First, credit cards are not free money. They are a financial tool that, when used responsibly, lets you space out payments for purchases, build credit history, and in some cases, earn rewards like cashback or airline miles. But credit cards can be extremely easy to misuse if you accidentally charge more than you can afford to pay back by the end of your billing statement. If you miss payments, you risk crashing your credit and racking up interest charges.

Picking the Right Credit Card

When it comes to choosing your first credit card, there’s no one-size-fits-all option. The right card for you depends on your financial situation and goals. If you’re just starting out building credit, a student or secured credit card can help you build credit. If you’re looking to earn rewards, look for a card with the most relevant perks for your spending habits and an annual fee you can recoup from your rewards.

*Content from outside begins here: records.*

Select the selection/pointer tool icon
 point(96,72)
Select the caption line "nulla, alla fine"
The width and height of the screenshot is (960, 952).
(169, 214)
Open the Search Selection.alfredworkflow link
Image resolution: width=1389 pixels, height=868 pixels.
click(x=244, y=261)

Applying for Your First Credit Card

Once you determine which card is best for you, you can begin the application process. You will probably be asked to provide similar personal and financial information like your name, age, employer, annual income, and housing payment. With this information, the credit card issuer will run a credit check on you to decide if you fit the criteria for card approval.

Building Credit with Your Card

Your credit score reflects how good or bad you are at managing debt. It shows lenders your creditworthiness or how much risk is involved when lending you money. Here are some common blunders to avoid to keep your credit score healthy:

  1. Not paying your minimum payment on time: In addition to being penalized with late fees and interest charges, late payments reported to credit bureaus indicate to future lenders that you are an unreliable borrower.
  2. Using too much of your credit limit: Using more than 30% of your total credit line can affect your credit score negatively. This percentage is called your credit utilization ratio. So, if your credit limit is $1000, you would want to keep all your credit card purchases under $300 as a best practice.
  3. Closing credit card accounts: While it may seem reasonable to close an account for a card you don’t use, it can actually lower your total available credit, lowering your credit utilization ratio, and shorten your length of credit history.

Remember, the best way to build and maintain a good credit score is to use your credit card responsibly. Make sure to pay your bills on time, keep your credit utilization low, and only open new credit accounts when necessary.

Disclaimer: The information provided in this blog post is for informational purposes only. It should not be considered financial or legal advice. You should consult with a financial advisor or attorney to determine what is best for your individual circumstances.